Figure 6.

Suppression of P2Y₂R reduced RT-R-breast cancer cell growth by regulating MMP-9 expression in an in vivo mouse model. Athymic nude mice were divided into 2 groups and injected subcutaneously with empty vector-transfected RT-R-MDA-MB-231 cells (RT-R-MDA-MB-231-EV; n=5) or P2Y₂R-shRNA- transfected RT-R-MDA-MB-231 cells (RT-R-MDA-MB-231-P2Y₂R-shRNA; n=5) (5×10⁶ cells/100 µl of serum-free medium).
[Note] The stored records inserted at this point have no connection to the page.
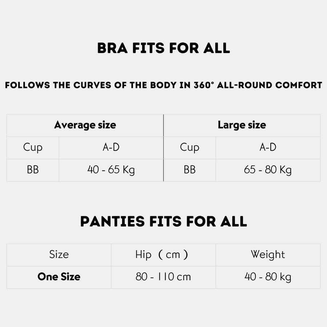
Task: Click the Cup cell under Large size
Action: coord(190,147)
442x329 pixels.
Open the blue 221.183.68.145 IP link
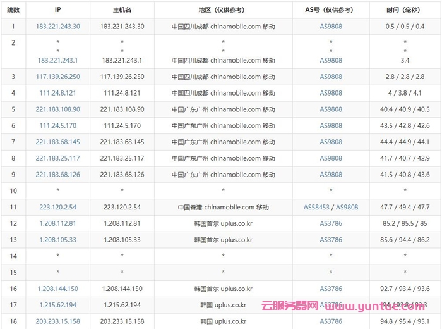click(57, 142)
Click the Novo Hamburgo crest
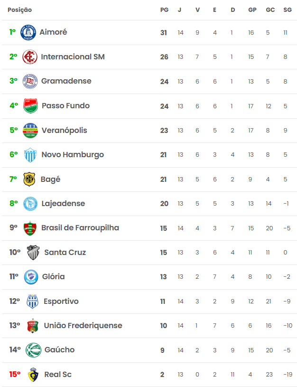 click(30, 155)
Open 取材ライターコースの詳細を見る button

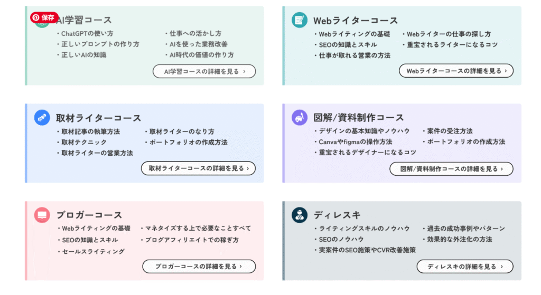tap(199, 168)
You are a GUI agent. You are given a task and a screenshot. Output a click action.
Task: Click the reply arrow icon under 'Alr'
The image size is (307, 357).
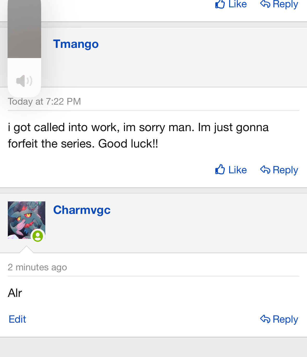coord(265,319)
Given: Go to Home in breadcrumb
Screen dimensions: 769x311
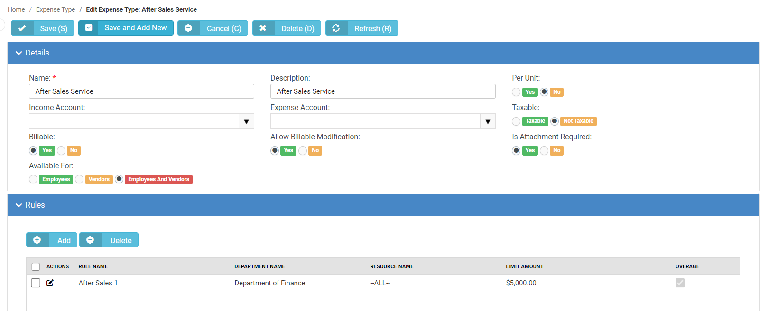Looking at the screenshot, I should pyautogui.click(x=16, y=9).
RT-R-MDA-MB-231-EV-injected or RT-R-MDA-MB-231-P2Y₂R shRNA-injected animals were sacrificed on day 61. (A) Tumor volumes and (B) body weights were measured every 3 days during tumor development, and the bar graphs were presented at the end of 61st day. (C) Tumor tissue sections were stained with anti-MMP-9 antibody (scale bar, 100 µm), and the sections were counterstained with Mayer’s hematoxylin solution. (D) IL-1β levels in the serum were analyzed as described in the Materials and methods (n=3). (E) Schematic representation of the proposed role of P2Y₂R in RT-R-breast cancer cell progression and invasiveness through interaction with the inflammasome.RT-R, radiotherapy-resistant; P2Y₂R, P2Y purinergic receptor 2.